Are there any relations R of size 15 on the set {1, 2, 3, 4, 5, 6} such that R is both transitive and symmetric?

Question

Are there any relations R of size 15 on the set {1, 2, 3, 4, 5, 6} such that R is both transitive and symmetric?

Hi, I'm gonna share my thoughts on this problem and my answer and hopefully someone can correct me if I'm way off (as it is my homework :)).

Ok, the set is of size 6. Let us look at the partition corresponding to the relation R. Suppose that is has parts P1, ..., Pn of sizes m1, ..., mn, respectively. For each index k=1, ..., n the part Pk contributes mk*(mk-1) ordered pairs to R, since:

mk=2 -> Pk(a,b) which contributes: (a,b),(b,a)

mk=3 -> Pk(a,b,c) which contributes: (a,b);(b,a);(c,a) (a,c);(b,c);(c,b)

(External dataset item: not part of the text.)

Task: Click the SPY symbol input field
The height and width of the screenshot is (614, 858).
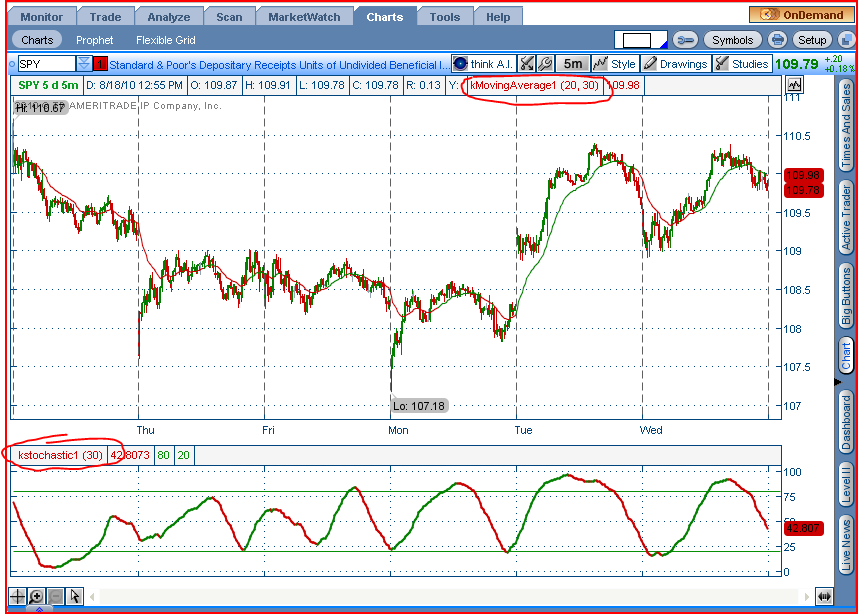Action: tap(46, 64)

and so on (assuming that I can't use reflexivity mk=1 should not be allowed)

Thus I should try to satisfy the following eq.

1) SUM mk=6, where k=1,...,n

2) SUM mk*(mk-1)=15, where k=1,...,n

Since 6 can be partitioned into 11 ways, satisfying eq. 1:

6, 5+1, 4+2, 4+1+1, 3+3, 3+2+1, 3+1+1+1, 2+2+2, 2+2+1+1, 2+1+1+1+1, 1+1+1+1+1+1

And since no one of these satisfy eq.2 we can't have a relation R of size 15 on the set {1, 2, 3, 4, 5, 6} (we should be able to exclude all combinations containing 1, since we did not allow mk=1).

Even if we allow symmetry (mk=1), and eq.2 gets modified to SUM mk^2=15 none of the partitions of 6 solves this eq. either.

So, am I wrong or can I deliver this to my teacher?

Answer 1

Let $A=\{1,2,3,4,5,6\}$. Suppose that $R$ is a symmetric, transitive relation on $A$. For each $a\in A$ let $C_a=\{a\}\cup\{b\in A:\langle a,b\rangle\in R\}$.

• Show that $\{C_a:a\in A\}$ is a partition of $A$.
• Show that if $|C_a|>1$, then $C_a\times C_a\subseteq R$, so $|R|\ge|C_a|^2$.
• Show that if $C_a=\{a\}$, then $R$ may but need not contain $\langle a,a\rangle$.

You’ll need to use the following fact: if $\langle a,b\rangle\in R$, where $a\ne b$, then by symmetry $\langle b,a\rangle\in R$, and transitivity then implies that $\langle a,a\rangle,\langle b,b\rangle\in R$.

If $|R|=15$, we must have $|C_a|\le 3$ for all $a\in A$. Since $3\cdot2^2=12<15$, we must have at least one $a\in A$ such that $|C_a|=3$. Thus, the only possibilities for the cardinalities of the sets $C_x$ are $\langle 3,3\rangle$, $\langle 3,2,1\rangle$, and $\langle 3,1,1,1\rangle$. The first of these would make $|R|=3^2+3^2=18$. The second would make $|R|$ either $3^2+2^2+1^2=14$ or $3^2+2^2=13$. What are the possible cardinalities of $R$ in the third case?